Fermenting has been a necessary form of food preservation for a very, very, very long time. Before there were measuring utensils, before there were crocks, before temperature controlling, there was STILL fermentation. I subscribe to that method of fermentation. What feels right? What tastes right? What smells edible? This article will discuss how fermentation is meant to be primal, and not precise.

I ferment constantly in my own home. Right now I have 2 jars of halved grape tomatoes with basil fermenting with assistance from whey and salt, I have 2 jars of dill sauerkraut fermenting in my kitchen cabinet with no assistance but from salt and purified water, and kombucha in a forever ferment on my counter. In my fridge is yet more sauerkraut (I love sauerkraut), homemade fermented ketchup, and yogurt cheese. Living, loving buggies are my best friends, and I love cultivating them. But I don’t use measurements.
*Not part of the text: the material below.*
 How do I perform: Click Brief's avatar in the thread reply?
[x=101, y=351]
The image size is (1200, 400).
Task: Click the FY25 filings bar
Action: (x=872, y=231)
In all of my jars, are a handful of this, a dash of that, a splash of whatsits. I figure that if our ancestors relied on this method for maintaining life, then I can roll in that same fashion.

Keeping check on your foods is the biggest key to the food safety, making sure your ferments are submerged in clean water at all times, checking for the presence of mold, doing sniff checks for rotting, all of these methods have always kept my foods safe. If the foods fermenting are exposed to air, bad bacteria start to form, and mold can start growing. Early stages of mold are very light in color and density and can be simply removed, then you either press the foods below the water line or add more water, but in both instances I suggest adding a weight. Once the mold starts becoming dark; a brown, black, or grey, then it is widely advised to dispose of the whole ferment. Hence why I check in on my ferments often, catching this early can save your batch. I also smell for tartness versus spoilage. A good ferment will be tart and tangy, make you wrinkle your nose without gasping. A bad ferment will make your stomach churn, you brow crease, and if the ferment is somewhere in the middle, my unprofessional opinion is to toss it. That’s a risk I don’t encourage taking.

Food fermentation can be intimidating, but once you gain exposure and confidence, you can reap the benefits of fermenting.